14. It is manifestly clear from the meaningful reading of the language used therein that the District Authorities/the Institution may terminate the agreement after giving thirty days’ clear notice in writing which must also convey an express and/or apparent intention to terminate the said contract on the specified grounds and an opportunity is also provided to the said service provider not only to remedy any deficiency in service within fifteen days from the date of the notice but also a reasonable opportunity to defend and/or hearing ensuring the principles of natural justice encapsulated in the instant judicial system.
15. Whether the termination would take effect from a particular date has no nexus to the period provided for issuance of the notice and, therefore, we do not find any substance in the stand of the petitioner in this regard. Admittedly, the notice dated 9th September, 2025 was issued upon the petitioner and the order terminating the contract was passed on 27th October, 2025 much after thirty days from the date of the issuance of the said notice.

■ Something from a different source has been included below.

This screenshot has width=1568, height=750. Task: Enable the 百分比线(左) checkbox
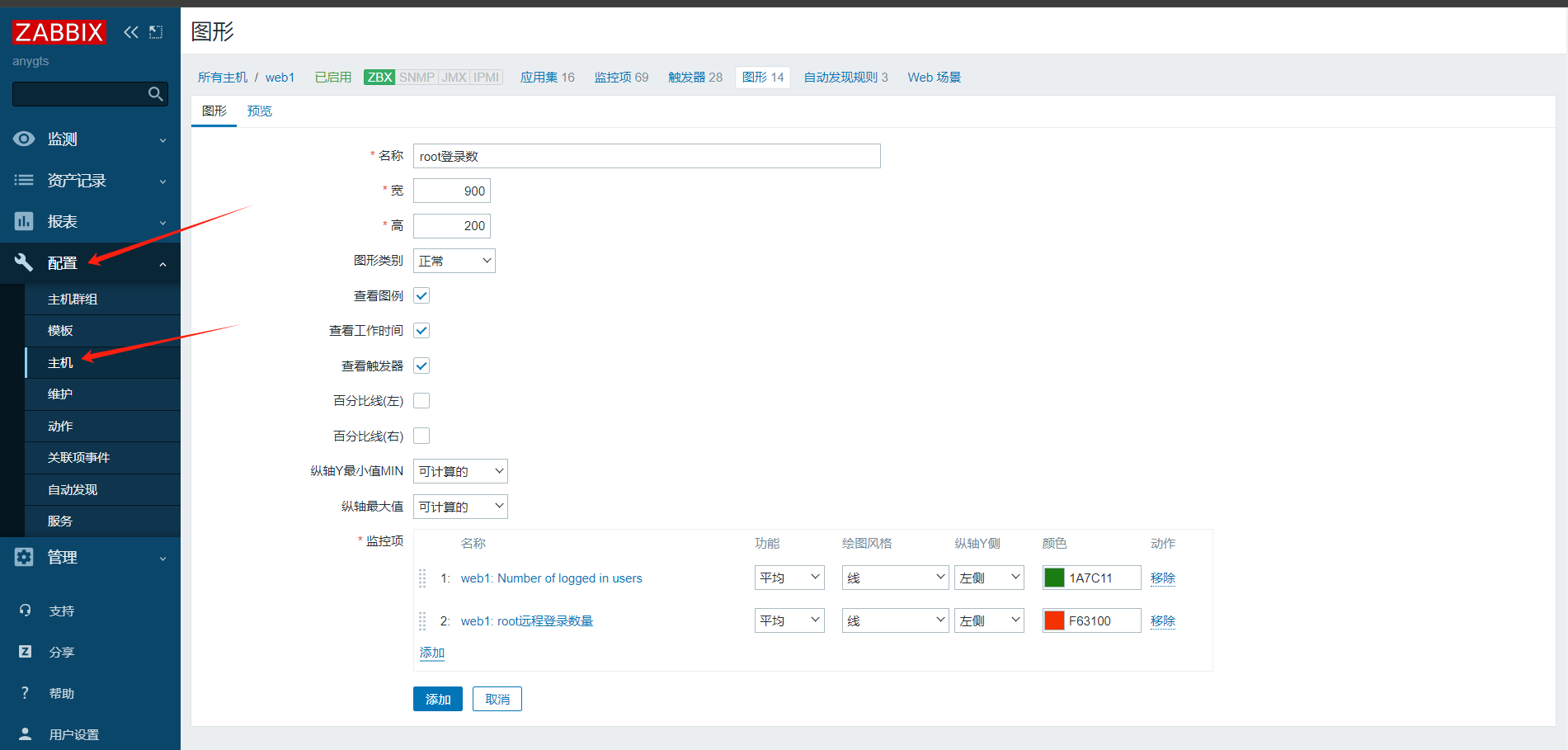click(421, 401)
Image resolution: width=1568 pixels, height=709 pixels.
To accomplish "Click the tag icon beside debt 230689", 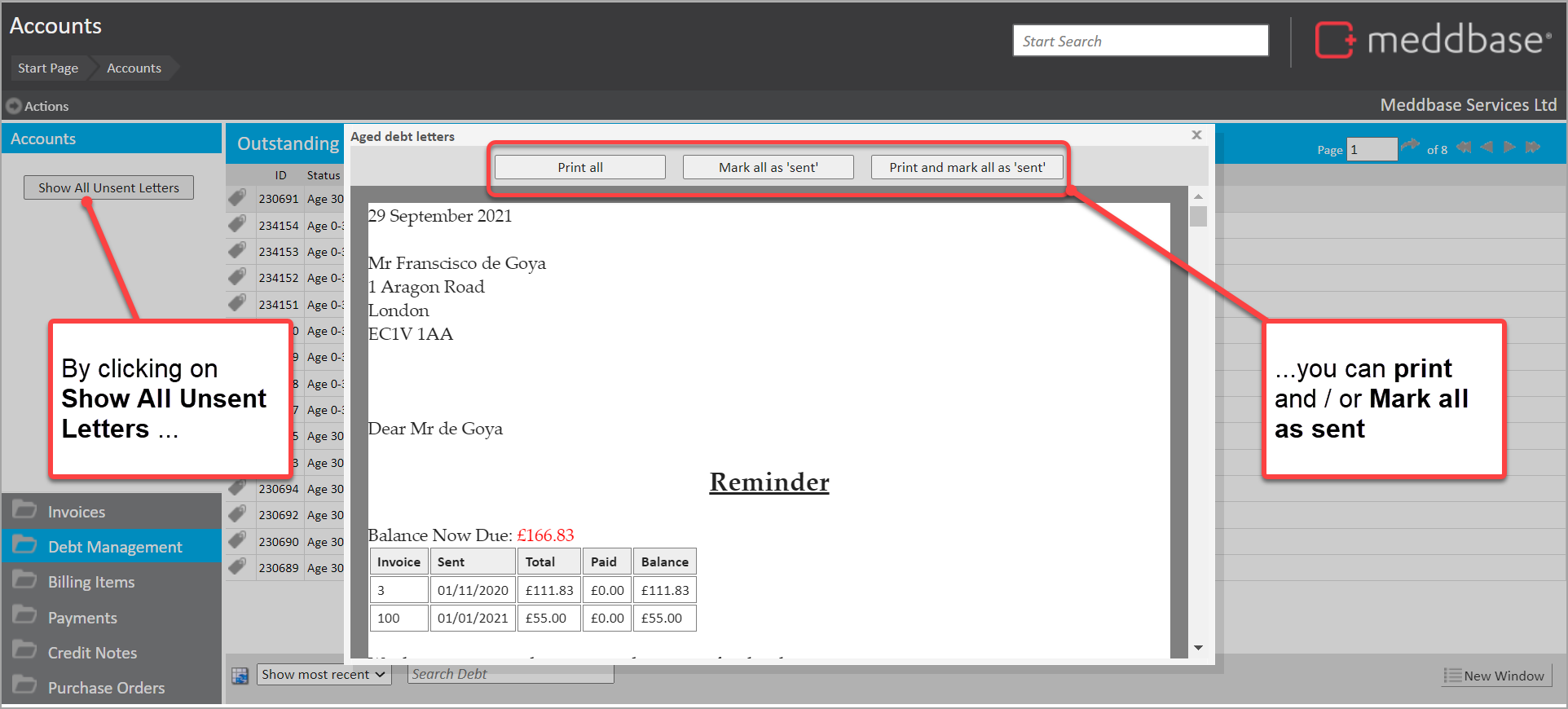I will click(x=237, y=567).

Therefore, once the compliance to the said Clause is readily inferred, we do not find any other grounds warranting interference into the decision of the said authorities.
16. We are given to understand that a writ petition filed by the petitioner challenging the appointment of the opposite party No.5 is pending, we thus do not intend to make any observation thereupon as such observation may create a hindrance in disposing of the said writ petition. Since the consideration in the instant writ petition is restricted to an order of termination and having found that the said order is not infirm and/or in contravention to Clause 4.8 of the RFP, we decline to interfere with the same.
17. The writ petition is, thus, dismissed but in the circumstances with no order as to costs.